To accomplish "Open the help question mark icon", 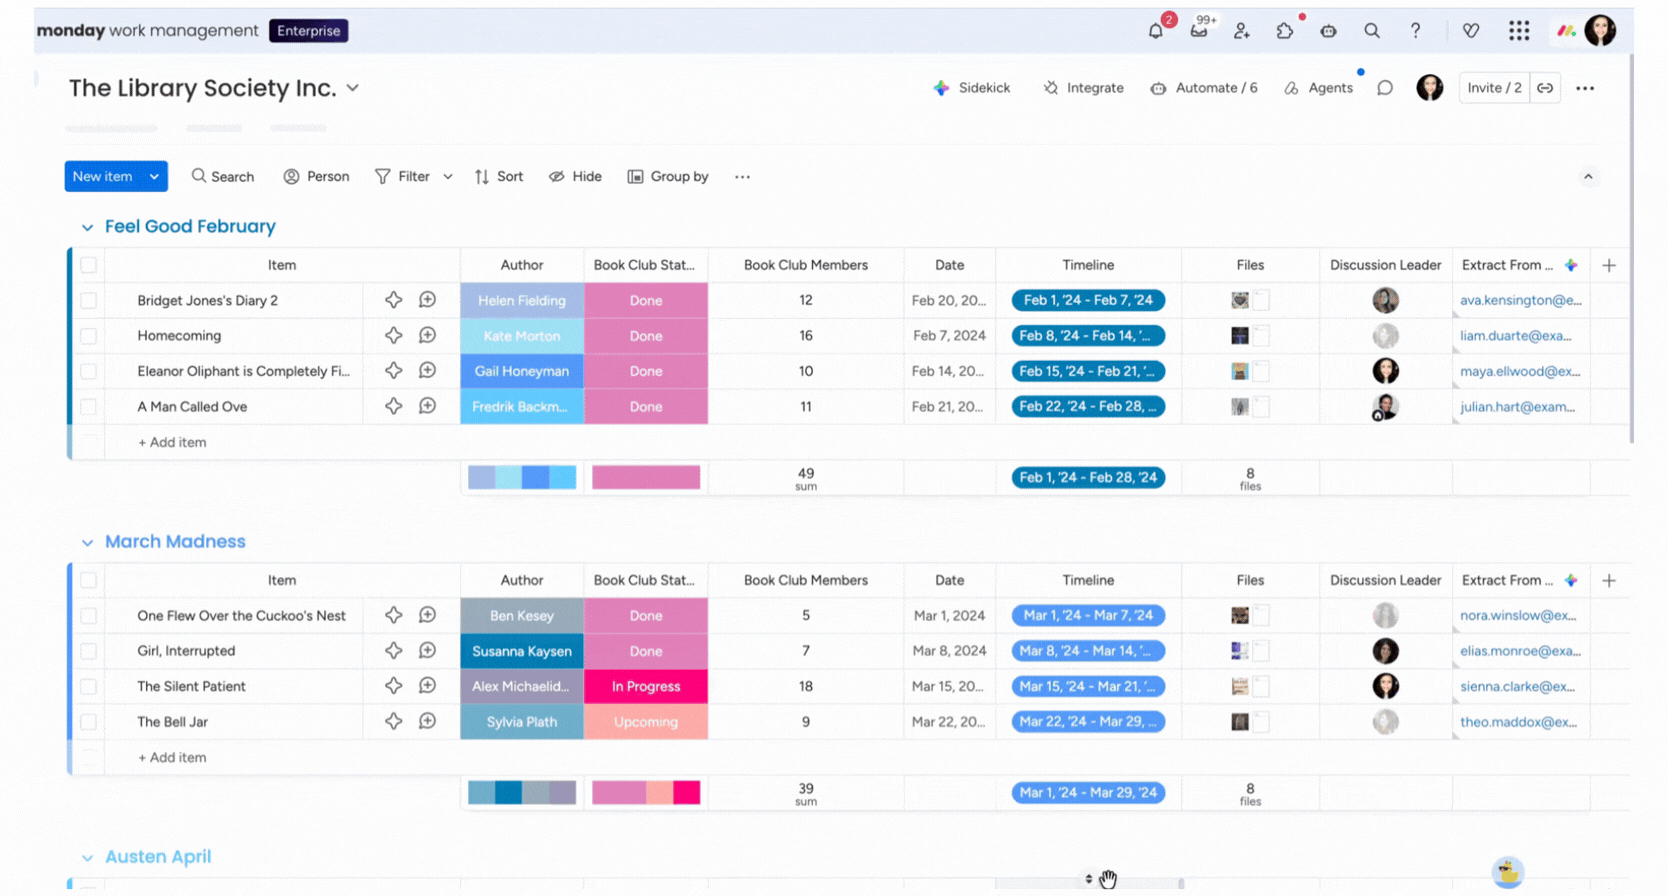I will [x=1415, y=31].
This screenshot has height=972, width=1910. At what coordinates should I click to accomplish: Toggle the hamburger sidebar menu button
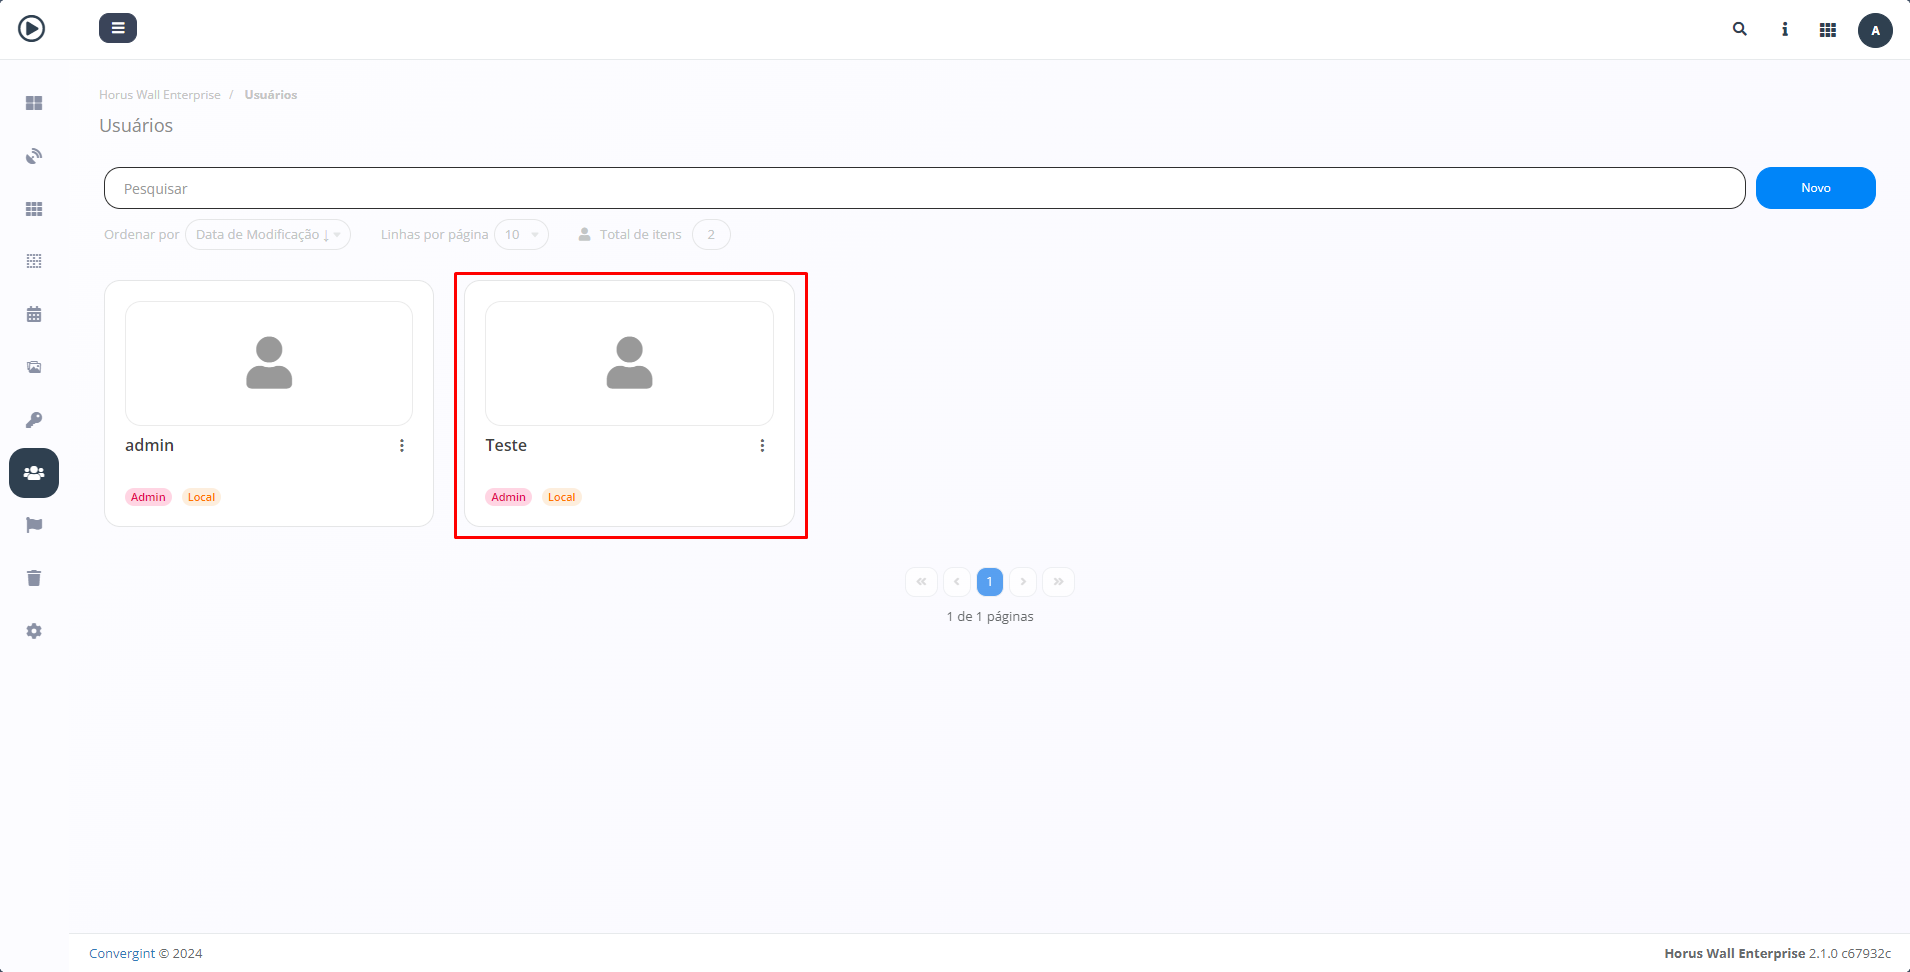[x=118, y=28]
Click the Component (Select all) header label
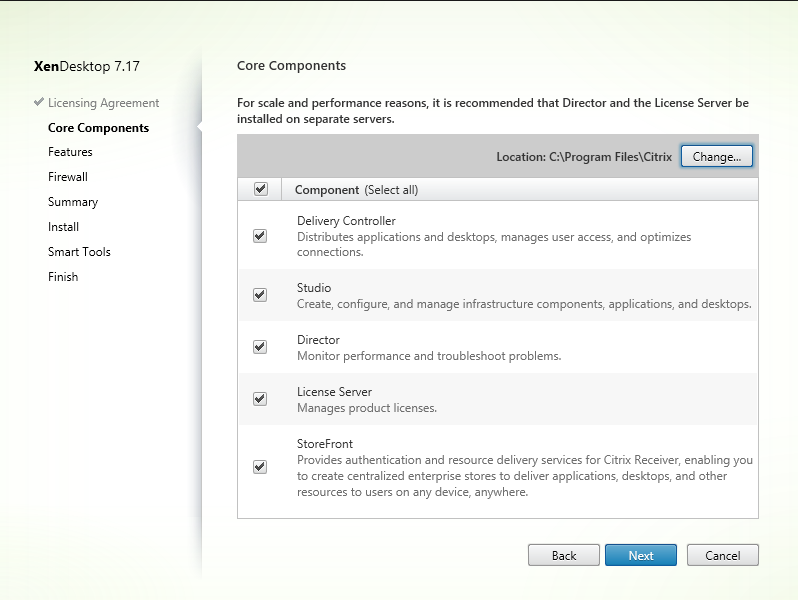 [356, 190]

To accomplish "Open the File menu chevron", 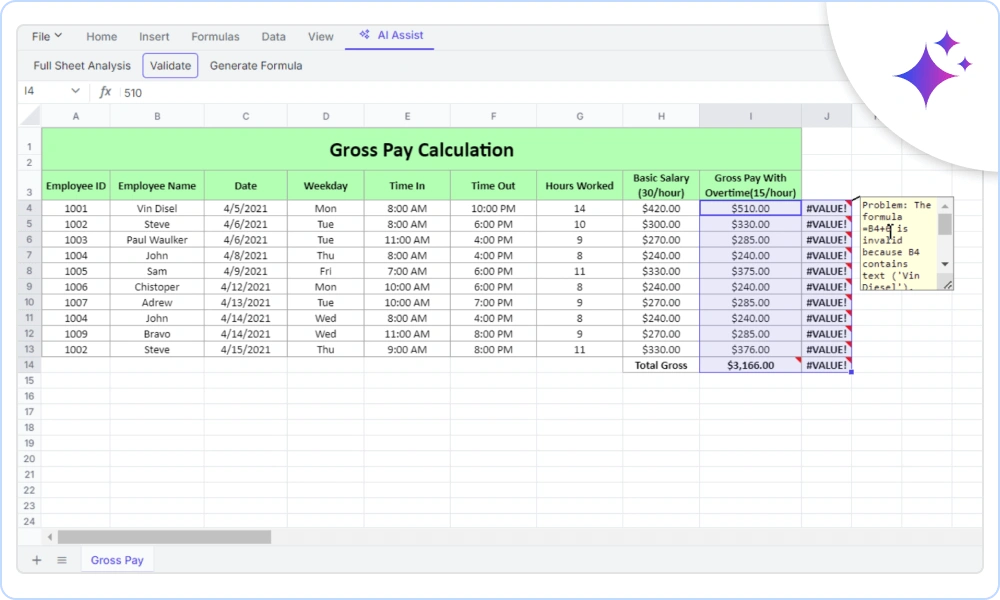I will tap(57, 35).
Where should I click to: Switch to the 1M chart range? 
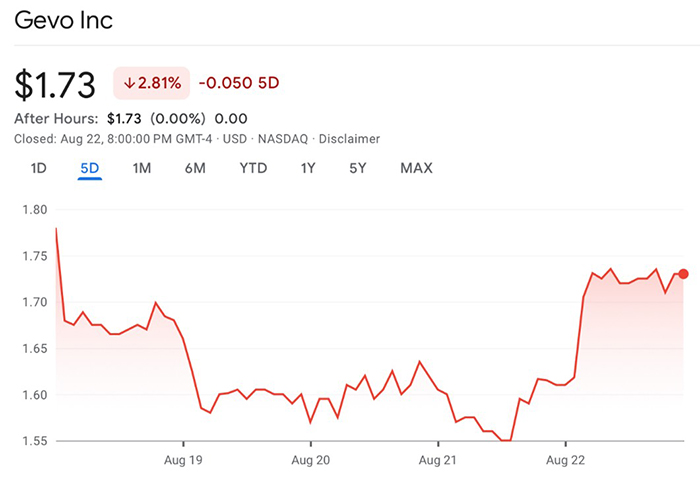pyautogui.click(x=142, y=168)
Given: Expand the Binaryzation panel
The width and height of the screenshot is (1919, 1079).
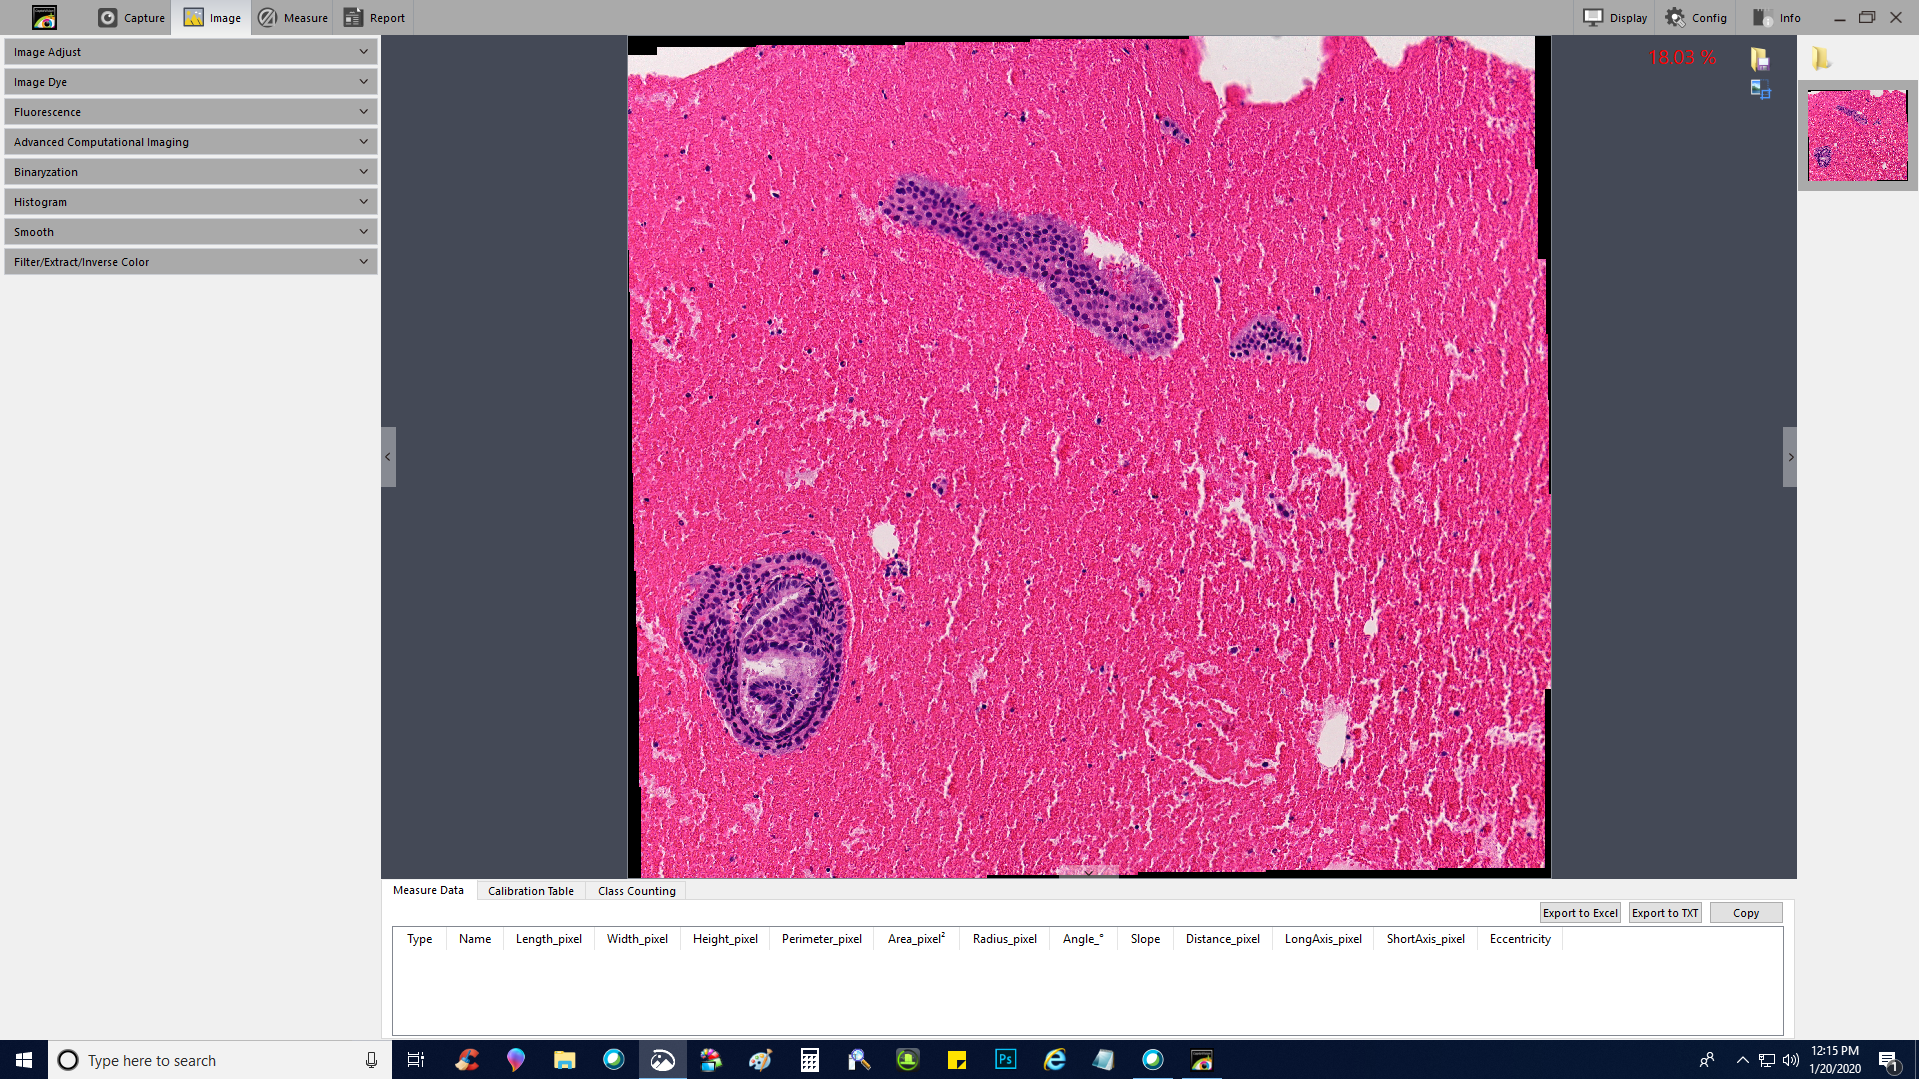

THE TASK = Without including any pictures, set down word for word every line from the one containing "Where should I" through the last line of the material.

REPLY TO THE TASK =
Where should I click to: Switch to the 1M chart range? 
pyautogui.click(x=142, y=168)
Given: Expand the Binaryzation panel
The width and height of the screenshot is (1919, 1079).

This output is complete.